Les RH de la Place seront ainsi affectés par plusieurs grandes implications du RGPD et devront veiller à leur mise en conformité sous peine de pénalités substantielles, les sanctions administratives imposées par l’autorité de contrôle (la CNPD) en complément ou à la place des mesures correctrices pouvant s’élever jusqu’à 4% du chiffre d’affaires annuel mondial total de l’exercice précédent.
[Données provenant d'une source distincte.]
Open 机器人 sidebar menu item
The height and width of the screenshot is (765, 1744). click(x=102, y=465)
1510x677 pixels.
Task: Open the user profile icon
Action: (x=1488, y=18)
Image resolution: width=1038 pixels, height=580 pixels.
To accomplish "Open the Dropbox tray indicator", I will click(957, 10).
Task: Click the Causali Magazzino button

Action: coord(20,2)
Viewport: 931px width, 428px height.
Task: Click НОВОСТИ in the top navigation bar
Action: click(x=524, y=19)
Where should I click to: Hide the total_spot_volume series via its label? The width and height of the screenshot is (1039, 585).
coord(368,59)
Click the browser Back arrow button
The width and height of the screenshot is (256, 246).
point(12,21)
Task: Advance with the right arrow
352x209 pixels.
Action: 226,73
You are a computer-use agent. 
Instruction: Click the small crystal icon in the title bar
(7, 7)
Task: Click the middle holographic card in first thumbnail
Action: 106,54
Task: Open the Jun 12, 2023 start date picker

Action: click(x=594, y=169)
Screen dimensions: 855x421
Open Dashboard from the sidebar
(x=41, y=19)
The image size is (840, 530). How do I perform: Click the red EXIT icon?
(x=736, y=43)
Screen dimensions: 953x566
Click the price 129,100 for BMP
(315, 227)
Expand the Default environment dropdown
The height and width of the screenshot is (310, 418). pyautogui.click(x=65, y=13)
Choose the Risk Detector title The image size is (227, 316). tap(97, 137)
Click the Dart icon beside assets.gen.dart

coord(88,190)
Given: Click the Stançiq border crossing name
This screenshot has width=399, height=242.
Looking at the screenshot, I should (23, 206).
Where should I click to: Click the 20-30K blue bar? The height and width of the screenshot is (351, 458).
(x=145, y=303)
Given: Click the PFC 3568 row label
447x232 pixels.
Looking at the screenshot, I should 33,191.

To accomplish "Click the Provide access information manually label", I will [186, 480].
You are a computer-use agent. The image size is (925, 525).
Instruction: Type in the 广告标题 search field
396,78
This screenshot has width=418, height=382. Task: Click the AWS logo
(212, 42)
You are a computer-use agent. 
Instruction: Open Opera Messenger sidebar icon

Employeurs et RH, les challenges auxquels vous devez vous préparer afin de faire face à la nouvelle réglementation sont notamment les suivants:

  • Établir un inventaire des données et documenter la conformité, voire, au besoin, mettre en place un registre des traitements RH. Les entreprises doivent recenser l’ensemble des traitements de données personnelles mis en œuvre, les catégories de données personnelles traitées, la finalité du traitement, la durée de conservation des données traitées, les acteurs qui traitent ces données, et s’assurer que ces traitements respectent les nouvelles obligations légales à travers des procédures écrites claires et précises. Les entreprises comptant au moins 250 salariés devront, quant à elles, obligatoirement tenir un registre de toutes leurs activités de traitement de données, comportant l’ensemble des informations susvisées.
  • Identifier les traitements susceptibles d’engendrer des risques pour les droits et libertés des personnes concernées et adopter toutes les mesures utiles pour traiter ces risques et se conformer au règlement.
  • S’assurer de la conformité des traitements de données mis en œuvre par des sous-traitants RH (ex.: prestataire de paie, de gestion du temps de travail), ce qui peut impliquer un réexamen des contrats commerciaux (points à vérifier: confidentialité, traitement des données, etc.).
  • Informer les salariés, recueillir leur consentement et se préparer à leurs nouvelles demandes en matière de droit d’accès, de rectification et de droit à l’oubli. L’employeur devra informer ses salariés sur différents supports (site internet, contrat de travail, règlement intérieur, code de déontologie, etc.) et ses candidats de la mise en place d’un traitement, de ses finalités et des modalités entourant ce traitement, et veillera à recueillir, dans certains cas, préalablement leur consentement. Il devra mettre en place un plan afin de répondre aux demandes d’un salarié dans un délai maximal d’un mois.
  • Désigner un Délégué à la protection des données.

En dehors des cas de désignation obligatoire, la désignation d’un DPO est logiquement facultative, mais fortement encouragée, car elle permet de confier à un expert l’identification et la coordination des actions à mener en matière de protection des données personnelles.